By Bate Felix and Emmanuel Jarry

PARIS (Reuters) – Countries suffering the worst effects of climate change will not be content with empty promises at the Paris summit in December and the meeting could end in failure unless they are satisfied, President Francois Hollande’s envoy has warned.

France will host the summit where some 200 countries are expected to agree to keep temperatures below a ceiling of 2 degrees Celsius (3.6 Fahrenheit) above pre-industrial levels.

But Nicolas Hulot, Hollande’s Special Envoy for the Protection of the Planet, said countries most at risk from rising sea levels and extreme weather also want firm commitments from richer countries to fund efforts to limit global warming.

“I have warned everyone. Words will not be enough. Promises will also not be enough,” he said in his office across the road from the Elysee palace.

Hulot, 60, has embodied the environmental movement for a generation of French people since he began as a reporter some 30 years ago, focusing on nature and environmental issues.

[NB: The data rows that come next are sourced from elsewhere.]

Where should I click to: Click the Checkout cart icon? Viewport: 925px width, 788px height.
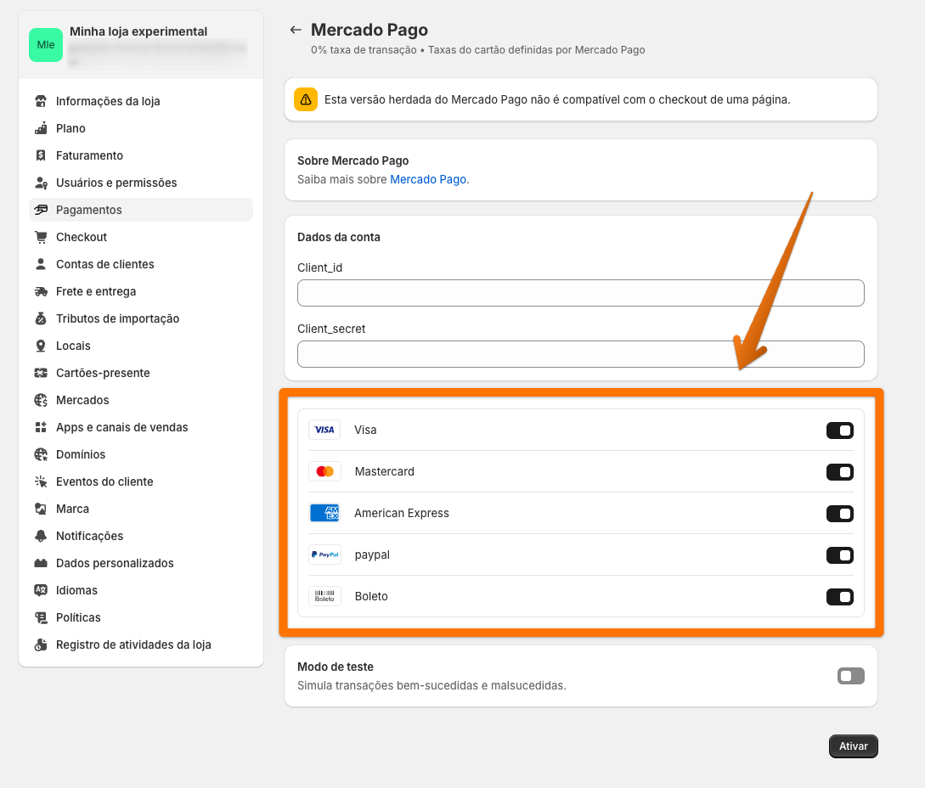coord(41,237)
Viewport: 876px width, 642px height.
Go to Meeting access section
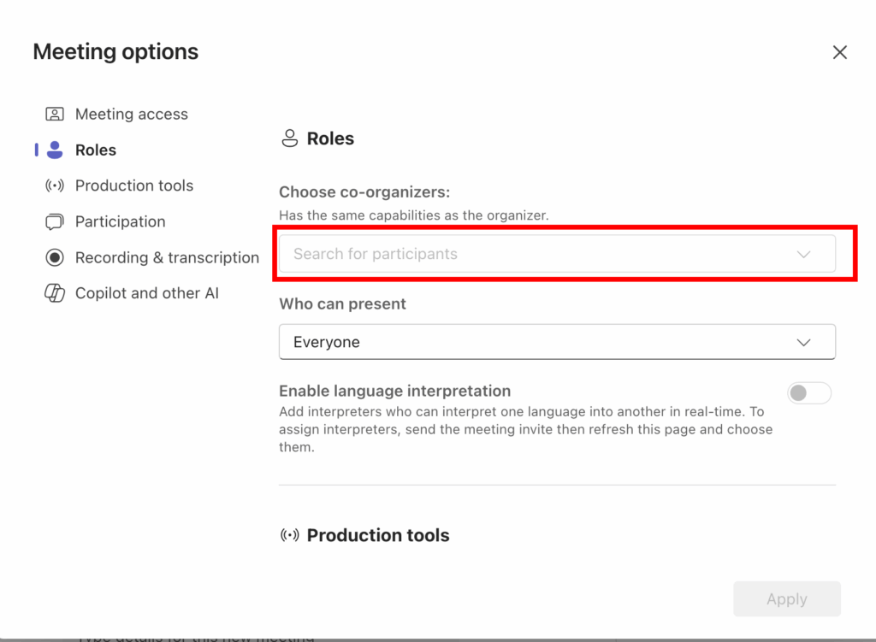click(x=131, y=114)
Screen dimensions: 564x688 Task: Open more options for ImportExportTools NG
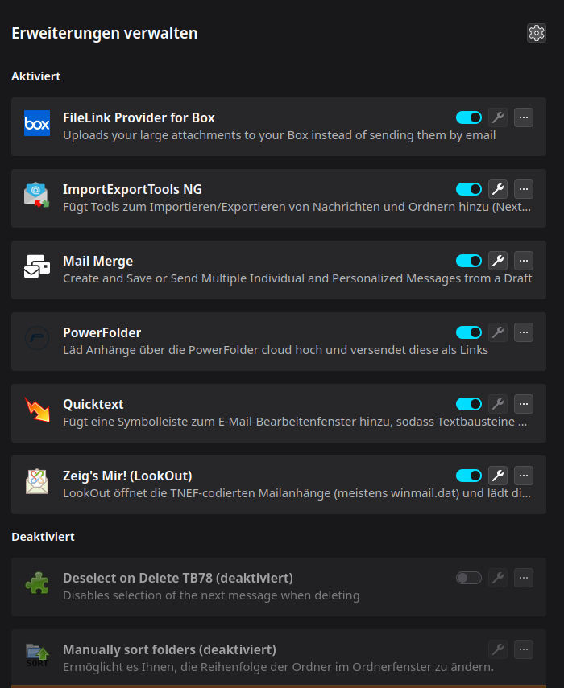524,189
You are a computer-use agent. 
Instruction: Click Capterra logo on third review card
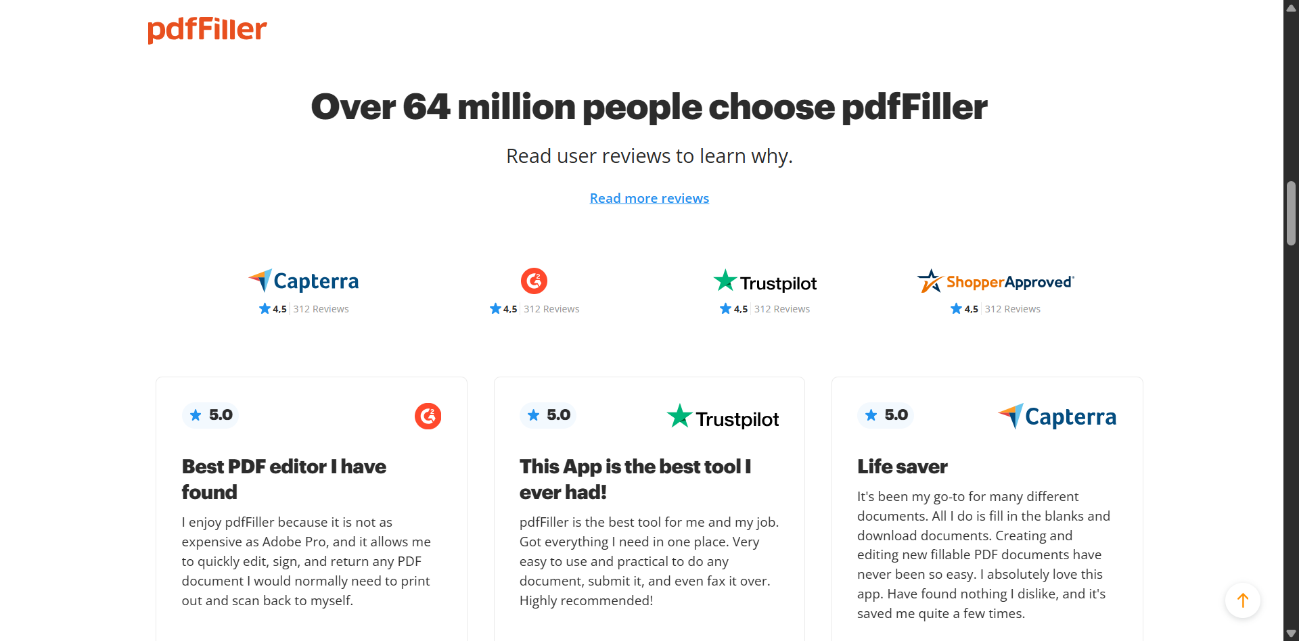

He was appointed in 2012 by Hollande to bolster support at home and internationally over the need for agreement in Paris.

Although there has been some progress ahead of the summit compared with a meeting six years ago in Copenhagen – which ended without agreement – nothing has been decided and the risk of failure could not be excluded, Hulot said.

HEADING FOR CLASH?
The slow pace of preparatory negotiations last week in Germany, on everything from target cuts in greenhouse gas emissions to raising funds to aid developing nations, has raised concerns.

“I would say we could head towards a clash. If the nations that are suffering the most are not reassured, we could be heading towards a clash at the conference,” Hulot told Reuters in an interview.

A key issue is the reticence by some emerging nations to commit themselves to any emission target until they are assured that developing nations will receive $100 billion per year from 2020 to help them adapt to the impact of climate change.

Hulot said most promises that were made in Copenhagen were not respected.

“Countries that are suffering the negative consequences of climate change will no longer feed on promises because they doubt the sincerity of richer nations to honor those promises,” said the man who has advised three French presidents.

“So, before the summit, these countries need to know clearly where the money will come from. What kind of funding will they get and how will they access it,” said Hulot, warning that failure in Paris could have dire consequences.